In the first phase of the study, isolated white blood cells from all participants were examined; cell cultures are produced that can be maintained for a long time by infecting cells with the Epstein-Barr virus (of the herpes family) which causes mononucleosis. In the second stage, the researchers extracted RNA from the cells to understand which genes were expressed in each population and to identify the differentially expressed genes.

The findings show that 80% of the difference in gene expression is related to the expression of immunoglobins, a major component of the immune system. “The most significant finding was that in people with bipolar disorder, there was a difference in the expression level of the receptor gene for antibodies; this may explain the high rate of comorbidity. There is a known correlation between various psychiatric disorders and additional morbidity,” said Stern.

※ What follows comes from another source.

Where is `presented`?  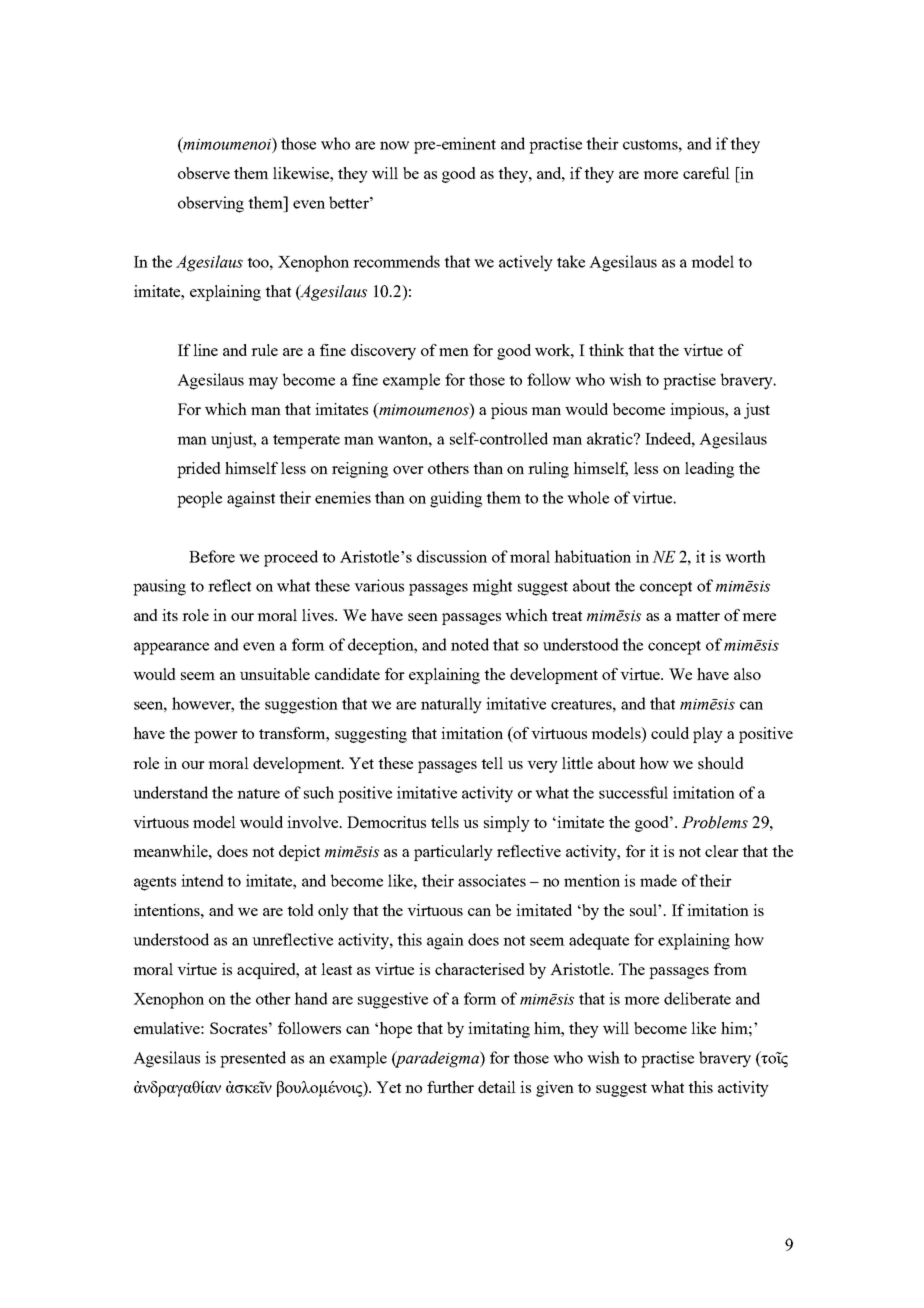 presented is located at coordinates (253, 1059).
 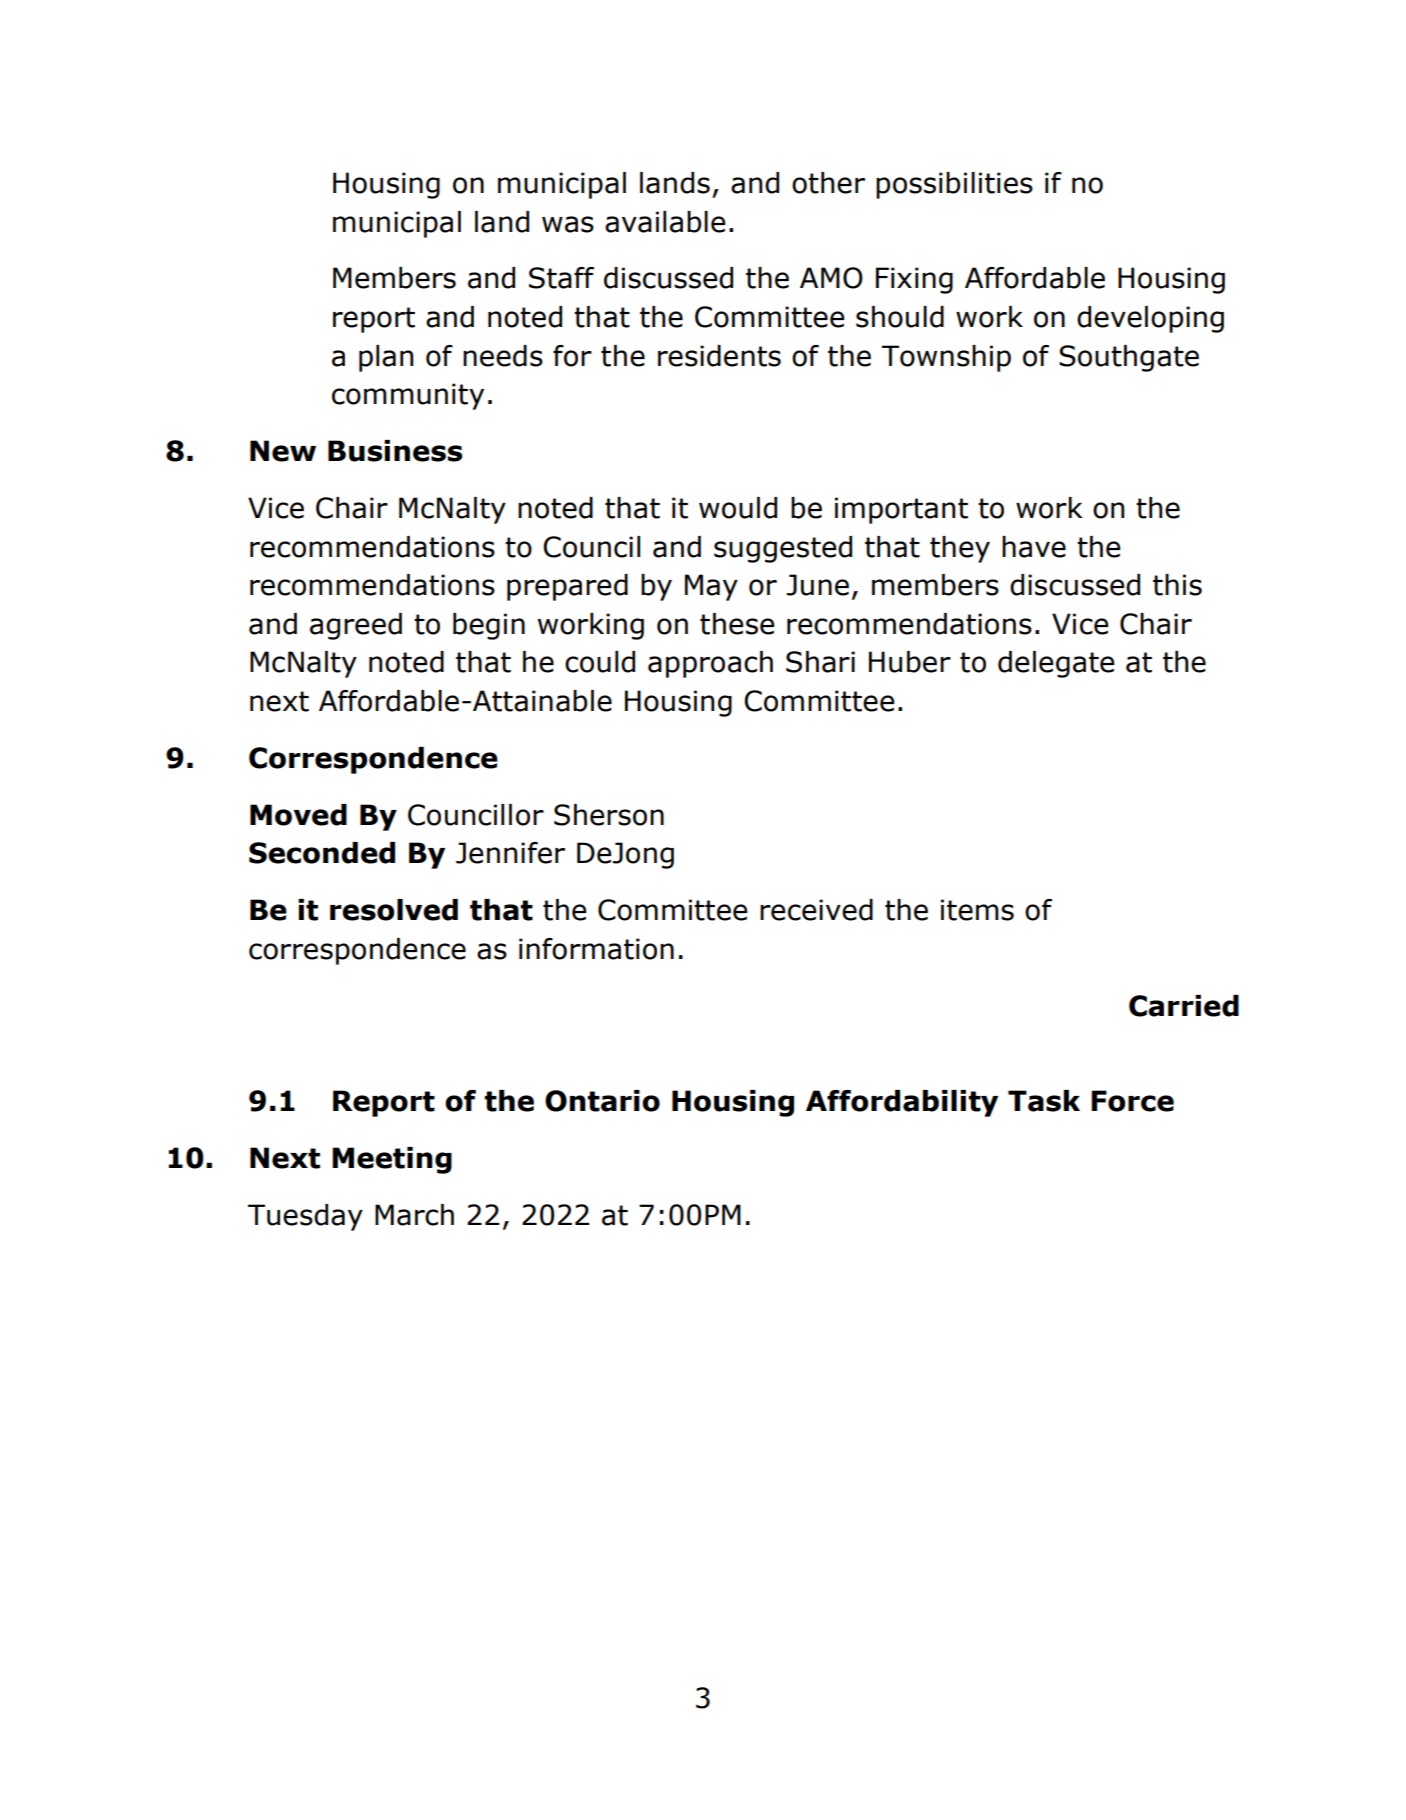 I want to click on possibilities, so click(x=954, y=185).
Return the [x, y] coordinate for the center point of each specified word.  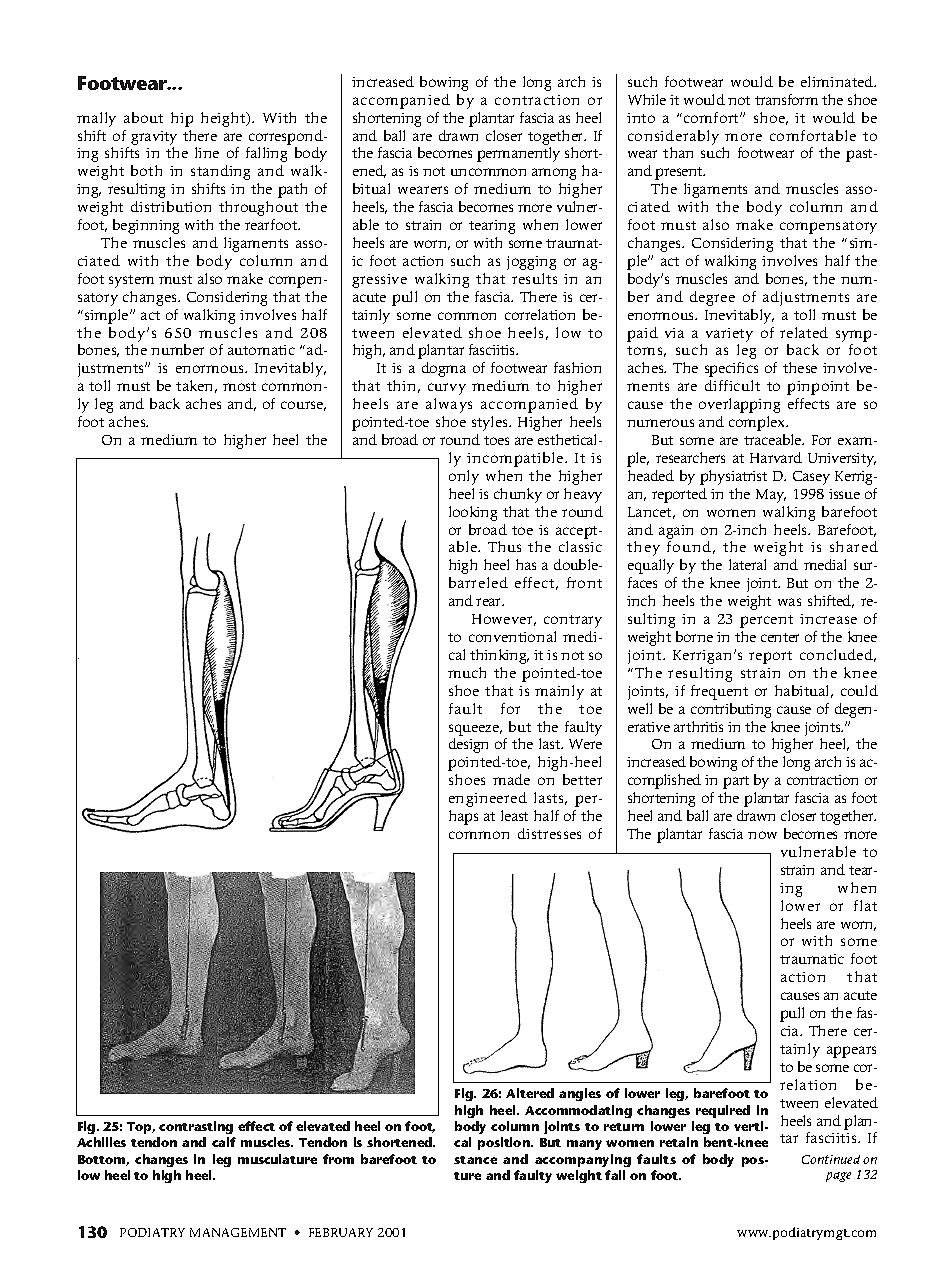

After obtaining the biological findings, the researchers used an artificial intelligence-based model consisting of neural networks; AI models were developed in Stern’s lab to verify the findings. The researchers also used cells from other laboratories that executed the same biological processes as in the new study to validate that the computational model also worked for cell samples in various laboratories.

The findings of the mathematical model were able to predict with greater than 90% precision if a person had bipolar disorder and whether they would respond to lithium treatment. “This method could allow people coping with psychiatric disorders to save months of suffering by customizing the right medication for them,” Stern concluded.